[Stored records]
[Start of Attachment]
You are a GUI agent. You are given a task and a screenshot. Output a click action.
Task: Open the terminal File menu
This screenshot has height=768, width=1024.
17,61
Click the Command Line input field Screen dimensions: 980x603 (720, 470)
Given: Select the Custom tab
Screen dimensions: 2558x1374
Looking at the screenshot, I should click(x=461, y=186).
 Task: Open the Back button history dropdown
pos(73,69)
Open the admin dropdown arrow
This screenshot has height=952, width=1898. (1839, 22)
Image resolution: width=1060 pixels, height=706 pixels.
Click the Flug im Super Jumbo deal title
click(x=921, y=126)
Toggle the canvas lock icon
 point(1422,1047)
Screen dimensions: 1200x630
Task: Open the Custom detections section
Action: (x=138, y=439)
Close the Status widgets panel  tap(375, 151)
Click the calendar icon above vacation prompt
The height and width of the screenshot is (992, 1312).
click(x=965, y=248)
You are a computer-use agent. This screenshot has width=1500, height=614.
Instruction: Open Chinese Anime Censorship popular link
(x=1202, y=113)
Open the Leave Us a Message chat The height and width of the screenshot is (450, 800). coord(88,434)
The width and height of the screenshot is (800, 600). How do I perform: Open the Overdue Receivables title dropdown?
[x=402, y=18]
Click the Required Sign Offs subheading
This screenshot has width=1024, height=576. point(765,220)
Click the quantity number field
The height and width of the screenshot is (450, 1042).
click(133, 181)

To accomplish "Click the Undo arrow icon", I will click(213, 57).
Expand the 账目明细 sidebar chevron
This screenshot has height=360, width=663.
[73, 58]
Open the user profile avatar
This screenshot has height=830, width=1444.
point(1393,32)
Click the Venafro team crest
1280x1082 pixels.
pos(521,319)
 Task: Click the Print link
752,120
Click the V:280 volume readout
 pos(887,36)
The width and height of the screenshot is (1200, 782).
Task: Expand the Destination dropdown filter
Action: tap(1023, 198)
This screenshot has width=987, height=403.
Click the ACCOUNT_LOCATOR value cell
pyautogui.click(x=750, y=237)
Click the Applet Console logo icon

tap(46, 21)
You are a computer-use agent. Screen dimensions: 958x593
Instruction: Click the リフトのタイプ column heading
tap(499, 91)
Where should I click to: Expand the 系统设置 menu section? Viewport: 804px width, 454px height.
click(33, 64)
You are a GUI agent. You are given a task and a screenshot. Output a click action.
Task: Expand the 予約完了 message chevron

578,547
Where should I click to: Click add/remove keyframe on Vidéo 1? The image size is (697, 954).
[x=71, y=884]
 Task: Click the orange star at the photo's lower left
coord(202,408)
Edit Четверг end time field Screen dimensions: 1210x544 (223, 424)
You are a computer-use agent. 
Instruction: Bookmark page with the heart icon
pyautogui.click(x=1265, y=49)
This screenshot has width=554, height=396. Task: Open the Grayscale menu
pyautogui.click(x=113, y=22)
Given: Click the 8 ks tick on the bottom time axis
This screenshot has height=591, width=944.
[End of Attachment]
Task –
Take the records and restate them word for word.

Exercise result –
You are a GUI agent. You are given a task and a screenshot. Output a click action.
Task: Open the terminal File menu
This screenshot has height=768, width=1024.
17,61
Click the Command Line input field Screen dimensions: 980x603 (720, 470)
Given: Select the Custom tab
Screen dimensions: 2558x1374
Looking at the screenshot, I should click(x=461, y=186).
 Task: Open the Back button history dropdown
pos(73,69)
Open the admin dropdown arrow
This screenshot has height=952, width=1898. (1839, 22)
Image resolution: width=1060 pixels, height=706 pixels.
Click the Flug im Super Jumbo deal title
click(x=921, y=126)
Toggle the canvas lock icon
 point(1422,1047)
Screen dimensions: 1200x630
Task: Open the Custom detections section
Action: (x=138, y=439)
Close the Status widgets panel  tap(375, 151)
Click the calendar icon above vacation prompt
The height and width of the screenshot is (992, 1312).
click(x=965, y=248)
You are a computer-use agent. This screenshot has width=1500, height=614.
Instruction: Open Chinese Anime Censorship popular link
(x=1202, y=113)
Open the Leave Us a Message chat The height and width of the screenshot is (450, 800). coord(88,434)
The width and height of the screenshot is (800, 600). How do I perform: Open the Overdue Receivables title dropdown?
[x=402, y=18]
Click the Required Sign Offs subheading
This screenshot has width=1024, height=576. point(765,220)
Click the quantity number field
The height and width of the screenshot is (450, 1042).
click(133, 181)

To accomplish "Click the Undo arrow icon", I will click(213, 57).
Expand the 账目明细 sidebar chevron
This screenshot has height=360, width=663.
[73, 58]
Open the user profile avatar
This screenshot has height=830, width=1444.
point(1393,32)
Click the Venafro team crest
1280x1082 pixels.
pos(521,319)
 Task: Click the Print link
752,120
Click the V:280 volume readout
 pos(887,36)
The width and height of the screenshot is (1200, 782).
Task: Expand the Destination dropdown filter
Action: tap(1023, 198)
This screenshot has width=987, height=403.
Click the ACCOUNT_LOCATOR value cell
pyautogui.click(x=750, y=237)
Click the Applet Console logo icon

tap(46, 21)
You are a computer-use agent. Screen dimensions: 958x593
Instruction: Click the リフトのタイプ column heading
tap(499, 91)
Where should I click to: Expand the 系统设置 menu section? Viewport: 804px width, 454px height.
click(33, 64)
You are a GUI agent. You are given a task and a screenshot. Output a click action.
Task: Expand the 予約完了 message chevron

578,547
Where should I click to: Click add/remove keyframe on Vidéo 1? The image size is (697, 954).
[x=71, y=884]
 Task: Click the orange star at the photo's lower left
coord(202,408)
Edit Четверг end time field Screen dimensions: 1210x544 (223, 424)
You are a computer-use agent. 
Instruction: Bookmark page with the heart icon
pyautogui.click(x=1265, y=49)
This screenshot has width=554, height=396. Task: Open the Grayscale menu
pyautogui.click(x=113, y=22)
Given: Click the 8 ks tick on the bottom time axis
This screenshot has height=591, width=944.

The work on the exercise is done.